The political instability threatens social cohesion and economic development. Foreign interference, African and European, is inevitable since the economic stakes are high. Ousting Westerners is not an option in the Ivorian case. But by mucking in to instill a degree of democracy, the West might unintentionally strengthen the hand of the xenophobes in Ivory Coast.
French President Nicolas Sarkozy threatened economic sanctions and grave retribution if Gbagbo does not step down immediately. Gbagbo retorted by saying that the former colonial power, France, is meddling in domestic Ivorian affairs. "Laurant Gbagbo must choose now if he wants to go down in history as a man of peace or be considered a criminal," Sarkozy warned. "The Ivorian people have spoken.
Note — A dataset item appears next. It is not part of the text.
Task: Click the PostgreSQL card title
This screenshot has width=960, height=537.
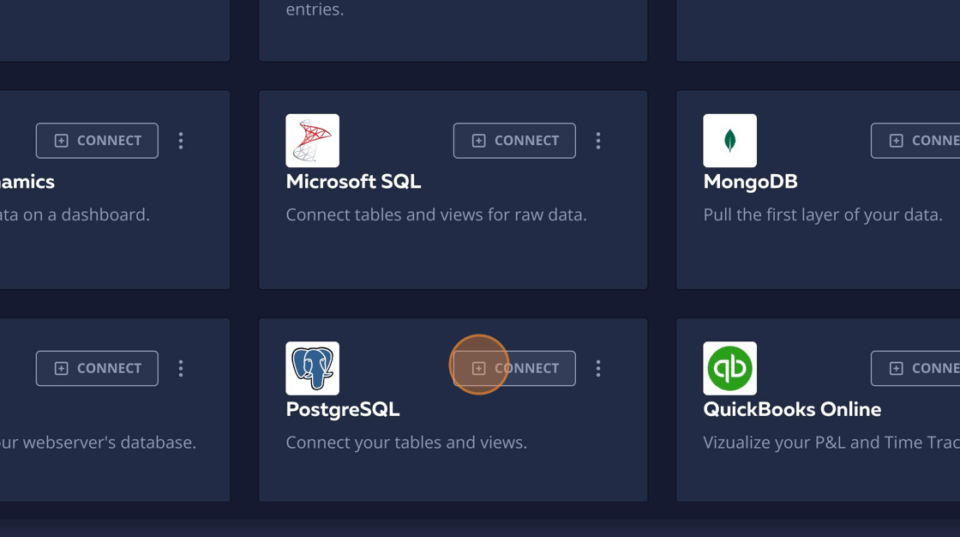Action: 342,410
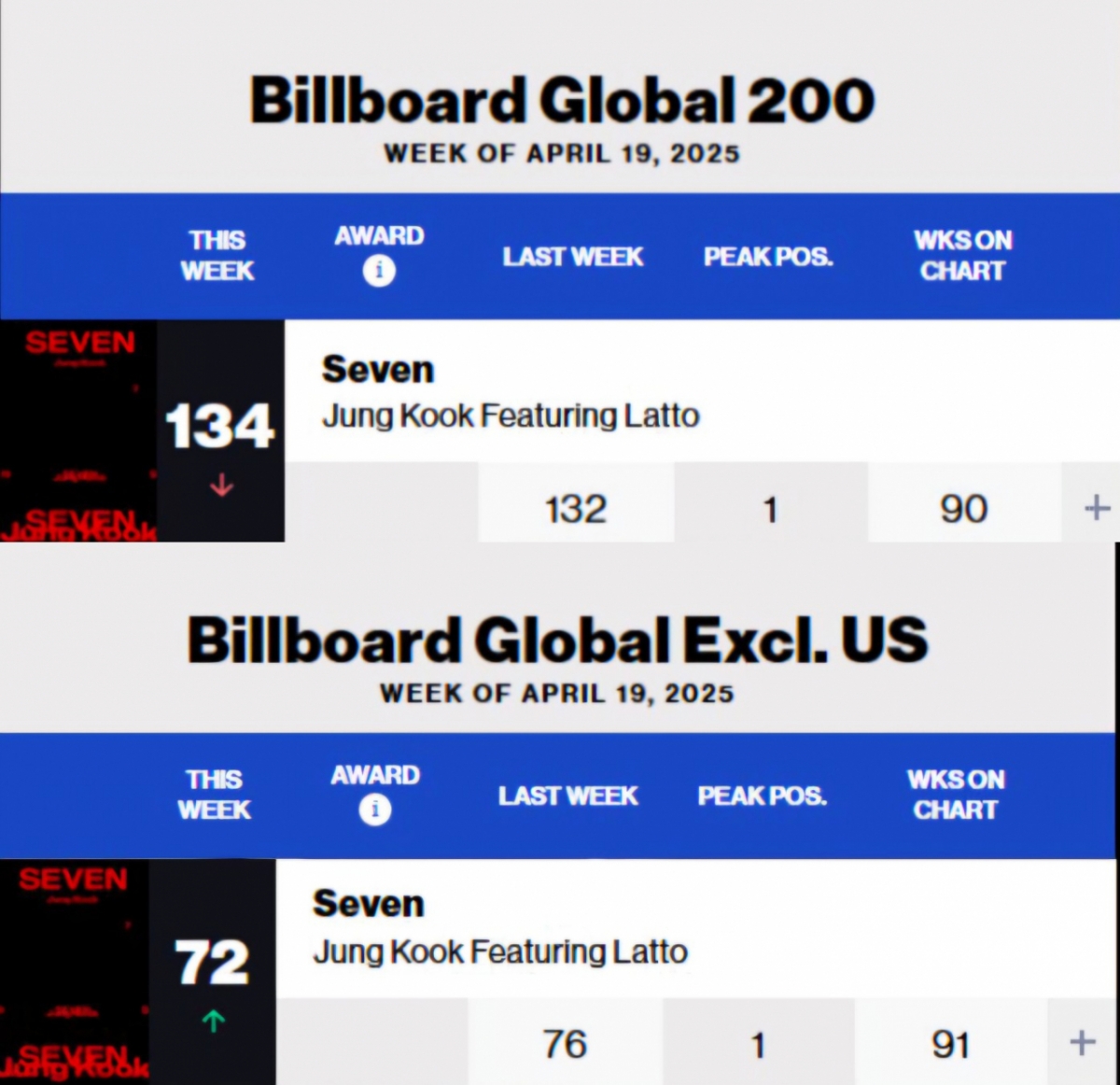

And, the international community has spoken. Gbagbo must go," the French president said in a strongly worded statement.
The United States was equally acrimonious. "The US is prepared to impose targeted sanctions individually and with our partners on Gbagbo, his immediate family, and his inner circle, should he continue to illegitimately cling to power," US State Department spokesman Philip Crowley told reporters in Washington.
This of course stinks to high Heaven of hypocrisy. These colonialists and neocolonialists operate according to the age-old device: create the problem, provide the solution. Christian Ivorians are the creation of European missionaries who now pretend to be more Catholic than the Pope.
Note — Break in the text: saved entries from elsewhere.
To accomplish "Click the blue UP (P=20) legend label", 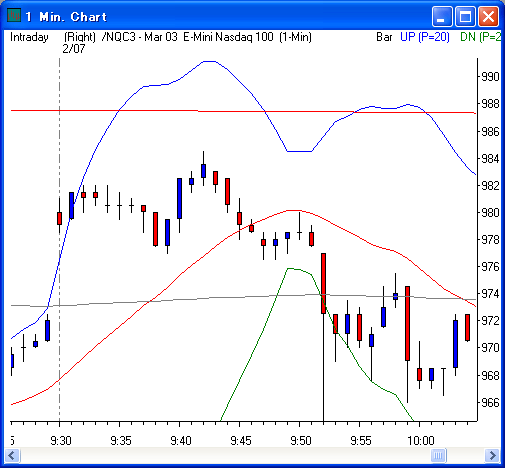I will coord(425,37).
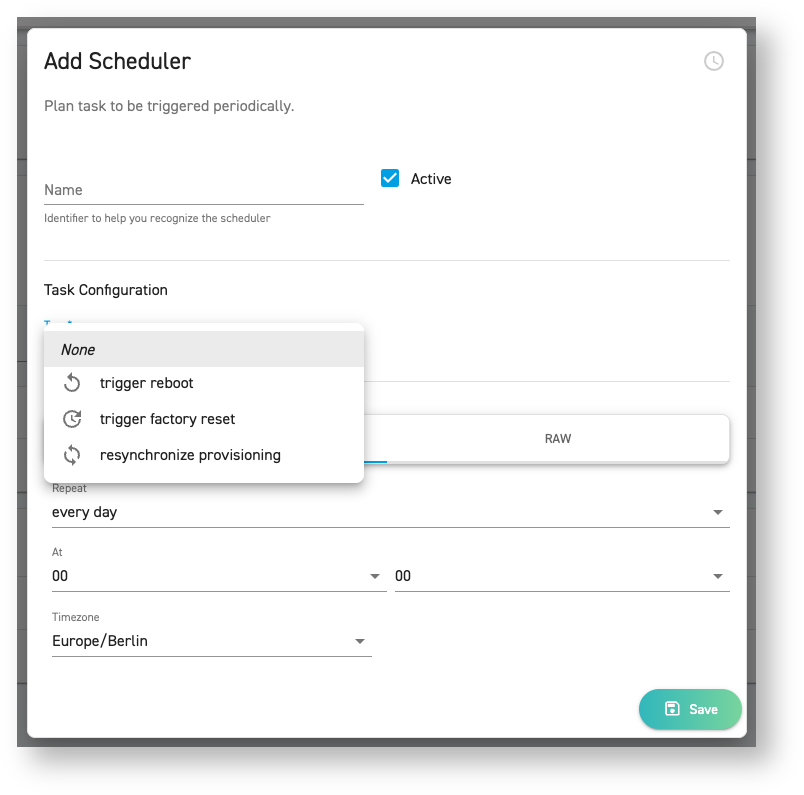
Task: Click the factory reset clock icon
Action: [72, 419]
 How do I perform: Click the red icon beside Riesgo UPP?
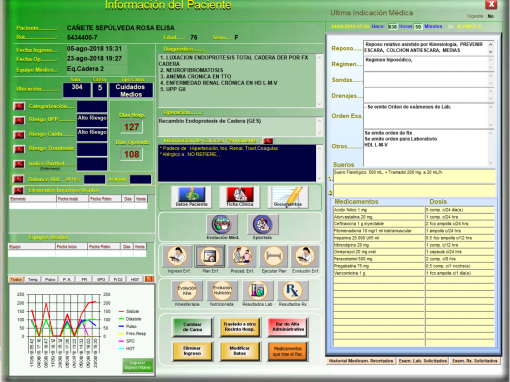pyautogui.click(x=19, y=120)
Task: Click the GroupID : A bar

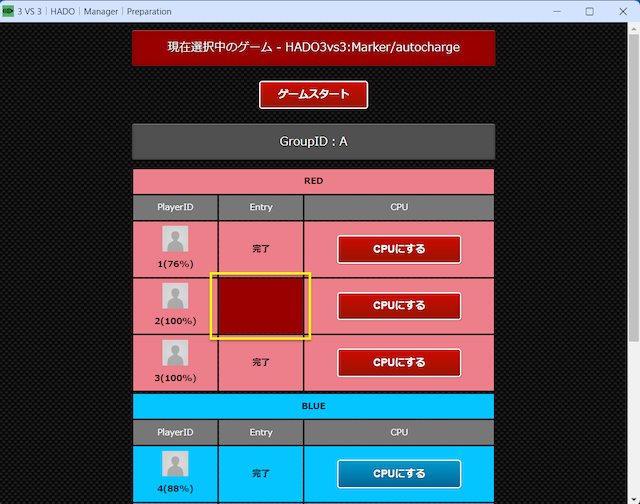Action: [313, 142]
Ominously, Gbagbo appointed Charles Ble Goude as youth minister. This particular man was quite frankly a gangster of ill repute. As leader of the dreaded Young Patriots, a paramilitary group, his henchmen were accused of ushering in a reign of terror, killing, raping and assaulting opposition supporters and anyone suspected of not being native Ivorian -- that is to say Muslims from the north, be they Ivorian by birth or more recent immigrants.
This bears more than passing resemblance to the situation in Sudan. The north-south divide, the Muslim-Christian chasm, has emerged as an intractable political challenge in numerous African nations, not least in Sudan. If Sudan splits, then Ivory Coast may be next. The fissure, it is feared, in both cases will be along the religious faultline.
There are those Pan-Africanists who make a good case for a United States of Africa. Gbagbo is not one of them. His Mafiosi are battling to rid the country of Africans who differ culturally from the predominant Christian and animist traditions of the southern half of the country. Ivory Coast's economic success has come at a cost. The indispensable contribution of the Muslim northerners to that success is long overdue. Ouattara's election as president signals an acceptance of the Muslim northerners' integration in Ivorian social, political and economic life.
That is undeniably a positive change. Claims of historical inevitability are dangerous, but Sudan might set a dangerous precedent in Africa. If Gbagbo means business, it is the best chance to forestall a fate as fracturous as that of Sudan.
There are paradoxes to the Ivorian economic boom. Tribalism has reared its ugly head as the gap between the haves and the have-nots widens. This is despite a dramatic fall in poverty.
Who knows where history is headed? We hope that Ivory Coast will remain a united, democratic country. Ivorians will have to work especially hard at maintaining unity. As things now stand, the country is on a verge of disintegration. This is due to ambitious army generals in a chaotic political system.
International outrage at Gbagbo's intransigence may backfire. But a true Pan-Africanist spirit might just be the only antidote for the hardened attitudes of the Ivorian powers that be.